> _Выбранный отрывок_:
========================================
Многие семьи имеют спутника рода (англ. kin-fetch), который является в образе высокой женщины в броне как в «Саге о Хальфреде Трудном Скальде» (Hallfreðar saga vandræðaskálds) и в «Саге о Глуме-Убийце» (Víga-Glúms saga). Это существо обычно посещает главу семейства перед его смертью, когда настаёт время уйти к следующему члену семьи, которого она сочтёт достойным. Если этот человек не желает принять её (как в «Саге о Хальфреде», где Торвальд отказывается), она продолжает поиски, пока не найдёт кого-либо. Спутник рода может, вероятно, мыслиться как специализированный тип идис; Х.Р. Эллис приводит нескольких примеров таких женщин, предупреждающих своих потомков или предсказывающих их смерти (H.R. Ellis, Road to Hel, p. 131).


Другая форма родовой души, как кажется, воплощена в мече. Самым известным клинком такого типа является меч Вёльсунгов, который Один вонзил в ствол родового дерева (Barnstokkr, букв. «Детская Ствол/Балка и т.д.»). Когда Сигмунд извлекает его, он принимает свое наследие как праправнук Одина; когда его посмертный сын Сигурд перековал разбитый клинок, он тем ввёл себя полностью в род, из которого выжил он один. Подобное же действие выполнено Хервёр, родившейся после смерти отца дочерью Ангантюра, в «Саге о Хервёр и Хейдреке», когда она требует меч предков Тюрвинг (Týrfingr) из кургана своего отца. Как обсуждают Х.Р. Эллис в «Дороге в Хель» (H.R. Ellis, Road to Hel) и Стивен Флауерс в «Сигурд: возрождение и инициация» (Stephen Flowers, Sigurðr: Rebirth and Initiation), вера в душу рода тесно связана с германской верой в возрождение. Герой Одина Старкад, например, был рожден с отметинами на теле там, где Тор оторвал дополнительные руки (сверх людских двух) его деду, Старкаду-великану. Младший Старкад несомненным образом унаследовал от предка hamr вместе с его именем (и не прекращающейся враждебностью Тора). Аналогичный случай мы видим в «Саге о Торде Пугало» (Þórðar saga hreðu), где посмертный сын Торда получает отцовское имя, и имеет шрам на левой руке там, где был ранен его отец. (Ради справедливости надо заметить, что о метках от дополнительных рук Старкад говорит в висе «Саги о Гаутреке» как о людской молве).
========================================
> _Что нужно сделать_:
**a)** Проверьте, согласуются ли с отрывком три утверждения: (i) спутник рода является в образе высокой женщины в броне; (ii) в «Саге о Хальфреде» Торвальд принимает спутника рода; (iii) меч Вёльсунгов Один вонзил в ствол родового дерева. Для каждого ответьте «да» или «нет» и приведите решающие слова отрывка дословно.
**b)** Перепишите часть отрывка, начиная с предложения, где есть «Многие семьи имеют», и заканчивая словами «Hel, p. 131).». При этом подставьте «в доспехах» вместо «в броне».
Записи никак не связаны с отрывком.

> _Сохранённые записи_:
========================================
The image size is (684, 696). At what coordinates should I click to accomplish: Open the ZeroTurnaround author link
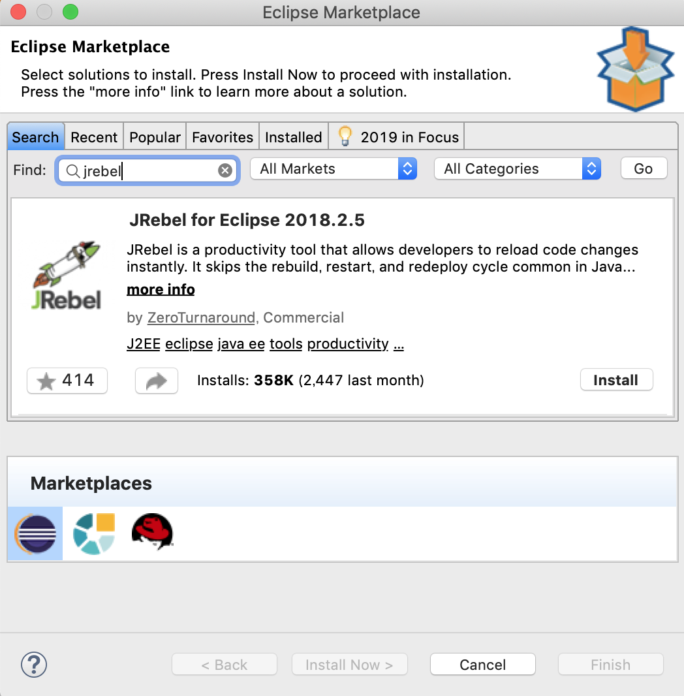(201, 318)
========================================
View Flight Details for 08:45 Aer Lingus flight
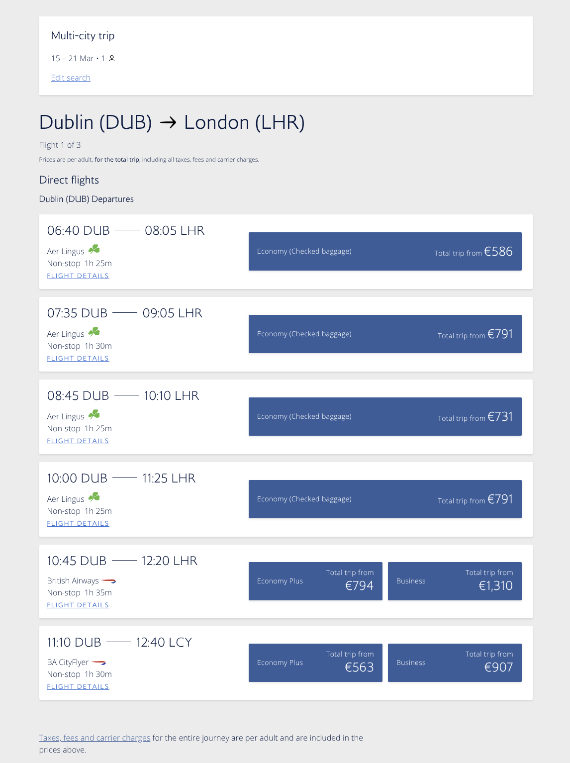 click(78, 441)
========================================
> _Результаты заданий_:
**a)**
(i) Да: «который является в образе высокой женщины в броне».
(ii) Нет: «где Торвальд отказывается».
(iii) Да: «который Один вонзил в ствол родового дерева».

**b)**
Многие семьи имеют спутника рода (англ. kin-fetch), который является в образе высокой женщины в доспехах как в «Саге о Хальфреде Трудном Скальде» (Hallfreðar saga vandræðaskálds) и в «Саге о Глуме-Убийце» (Víga-Glúms saga). Это существо обычно посещает главу семейства перед его смертью, когда настаёт время уйти к следующему члену семьи, которого она сочтёт достойным. Если этот человек не желает принять её (как в «Саге о Хальфреде», где Торвальд отказывается), она продолжает поиски, пока не найдёт кого-либо. Спутник рода может, вероятно, мыслиться как специализированный тип идис; Х.Р. Эллис приводит нескольких примеров таких женщин, предупреждающих своих потомков или предсказывающих их смерти (H.R. Ellis, Road to Hel, p. 131).